Baikonur's future is uncertain. The "Starsem" company plans to transfer part of the Soyuz rocket launch activity to the Kourou site in French Guinea, a move that may further reduce the jobs in Baikonur. In that case, more and more people will abandon the city and the site, and more and more buildings that were once the splendor of the space industry will succumb to the siege that time has imposed on the city.
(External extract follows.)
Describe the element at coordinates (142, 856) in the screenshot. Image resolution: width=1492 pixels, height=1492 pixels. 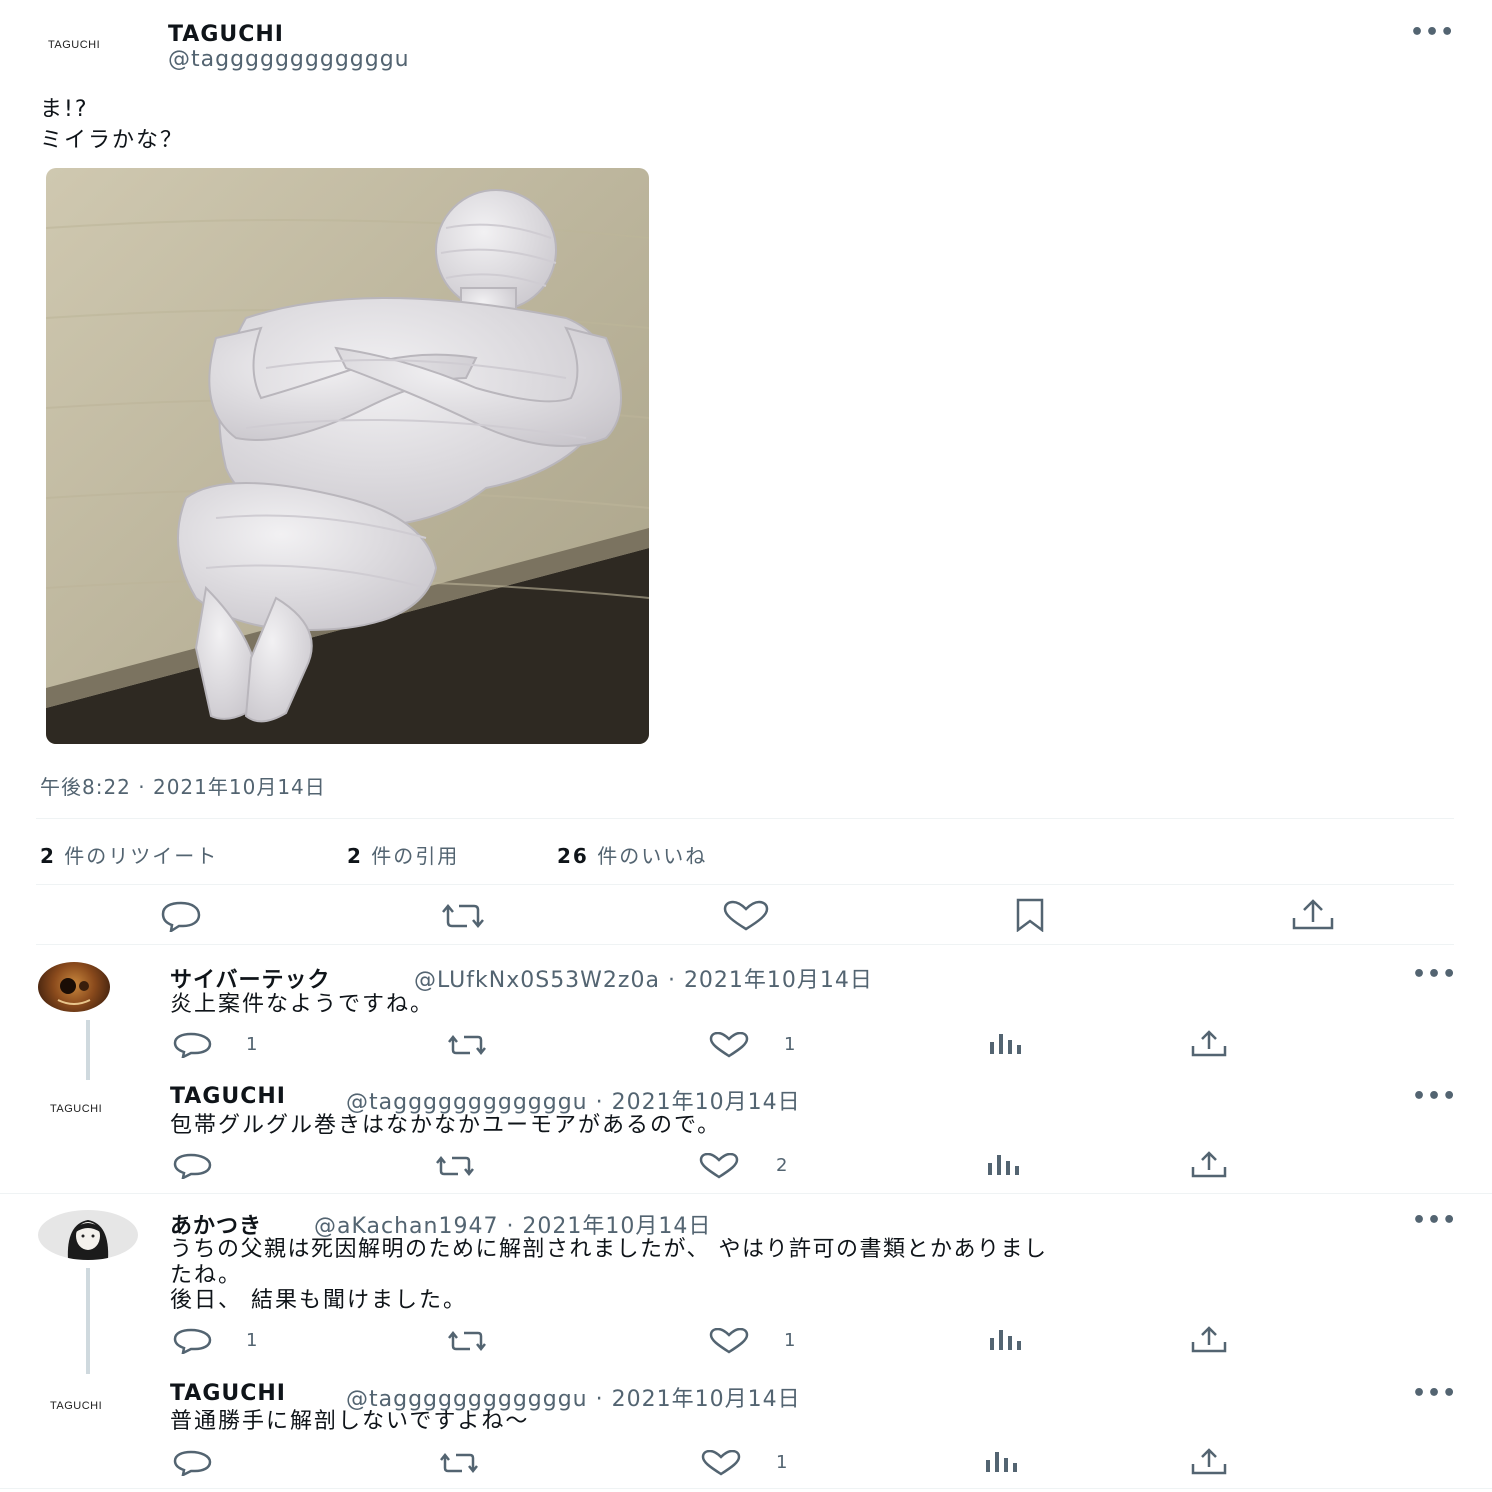
I see `retweets-label: 件のリツイート` at that location.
"It's sad, what's happening here," says Amitsur Rosenfeld, 60 years old, VP of "Hell Communication" for satellite programs, who came here for the "Amos 2" launch. ” This place was once the heart of the space industry of the Soviet Union, but today everything is crumbling, nothing is maintained. About a year and a half ago, eight workers worked here in a huge hangar, 60 meters high. They were working on a large Buran-type space shuttle. Suddenly the old hangar collapsed and buried them and the shuttle under the rubble. Rumor has it that the government didn't even bother investing the money to get the bodies out of there." If this story is true, the bodies are still buried in that hangar, serving as part of a rusted monument to a power that was and is no more.